Why do firms not change their prices very  frequently? Obviously, the costs of changing prices at  frequent intervals and in small amounts must be more  than the benefits obtained from such a change. Firms prefer to wait before they make price changes in relatively large amounts and in the mean time absorb the losses that they would  suffer by not changing prices. This of course presumes that the firms  have  some monopolistic price setting power and  the  losses referred to above include lower profits  than would have been possible  if prices had been raised, and not necessarily actual out-of-pocket losses.

It  is  easy to understand  this  behaviour  of monopolistically competitive firms through the example of restaurants competing with each other. The term  'menu costs' immediately becomes meaningful as the costs that would be  incurred  in changing the menu cards every time there  is a change in the prices of items on the menu.

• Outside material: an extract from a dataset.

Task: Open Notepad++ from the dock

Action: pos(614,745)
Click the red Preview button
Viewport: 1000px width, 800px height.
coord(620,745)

These printing costs are surely negligible, but  the more  important costs are in terms of the loss of customers that a firm would face if it subjects its clientele to the 'irritability'  of continuous, small changes in prices. The concept  of menu costs in  a modem economy  is  indeed broad.  It  is  also widely applicable, given  the proliferation of automatic dispensers (e.g., coffee machines) and pay  telephones that operate on coins.  

It  is easy to  imagine  the cost that would be  incurred by  the suppliers if these ubiquitous machines were to be adjusted every time a price change is effected. The firms would rather not change their prices.  It  is  this idea  of weighing  the  costs  of  changing prices against the benefits obtained  from  changing prices that  is  formalised  in  the Mankiw model that we consider below.    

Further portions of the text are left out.